Les autorités du ministère des Travaux publics confirment une progression notable des travaux préparatoires. Selon leurs évaluations, le projet affiche un taux d’avancement de 5 % au 12 novembre 2025, une étape clé qui témoigne du passage du projet de la phase administrative à sa réalité physique.

Les premiers signaux visibles d’un chantier d’envergure

Sur le terrain, les transformations sont perceptibles. Les opérations d’amenée du matériel se sont intensifiées, avec des engins lourds désormais visibles tout au long du tracé prévu. La construction de la base-vie, indispensable au fonctionnement des équipes techniques, progresse rapidement. Elle accueillera à la fois les services de l’entreprise chargée des travaux, CFHEC, et ceux de la mission de contrôle.

Parallèlement, des levés topographiques sont en cours afin d’affiner les plans d’exécution. L’identification des sites d’emprunt ( zones d’où seront extraits les matériaux nécessaires aux terrassements) est également en phase active. Ces étapes, bien que techniques et souvent peu visibles pour les populations, constituent la colonne vertébrale de tout projet routier d’envergure.

Une course contre le calendrier climatique

L’entreprise CFHEC compte tirer pleinement parti de la fenêtre météorologique favorable pour accélérer les travaux lourds. Dans cette région où la saison des pluies peut interrompre les chantiers pendant plusieurs mois, la stratégie consiste à anticiper les terrassements, débuter les ouvrages d’assainissement et consolidations structurelles avant l’arrivée des premières pluies.

Cette approche pourrait permettre de réduire les retards généralement observés sur les projets routiers dans le septentrion. Mais elle souligne également les défis persistants : logistique complexe, contraintes sécuritaires dans certaines zones, et nécessaire coordination entre les services techniques locaux et l’entreprise en charge.

Un projet aux implications économiques et sociales majeures

La future route Guidjiba–Tapare n’est pas simplement un chantier public ; elle représente un levier de désenclavement pour des dizaines de localités rurales. En facilitant la circulation des personnes et des marchandises, elle pourrait transformer l’accès aux marchés, réduire les coûts de transport et stimuler les activités agricoles, particulièrement dans une région où l’économie dépend largement du coton, de l’élevage et du petit commerce transfrontalier.
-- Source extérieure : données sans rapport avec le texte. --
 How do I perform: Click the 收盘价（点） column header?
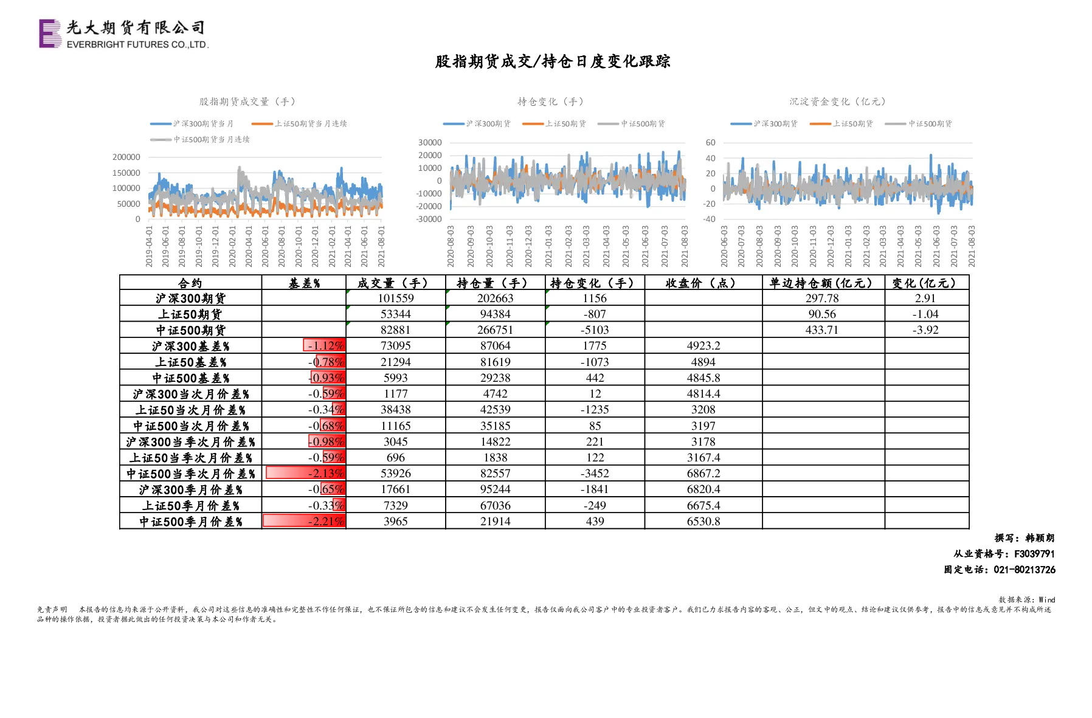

L’amélioration des infrastructures pourrait également renforcer la présence de l’État dans une zone confrontée à des défis sécuritaires, contribuant ainsi à une meilleure mobilité des forces de sécurité et des services publics.

Vers une modernisation progressive du réseau routier régional

Si les 5 % de progression peuvent paraître modestes, ils marquent surtout le point de bascule d’un projet longtemps attendu vers sa concrétisation. Pour les populations locales, chaque engin aperçu sur la route représente une promesse : celle d’un avenir où l’accès aux écoles, aux hôpitaux, aux marchés et aux services administratifs sera plus rapide et plus sûr.

À mesure que les travaux avanceront, la route Guidjiba–Tapare pourrait devenir un symbole de modernisation progressive du Nord-Cameroun, un territoire souvent en marge des grands projets structurants.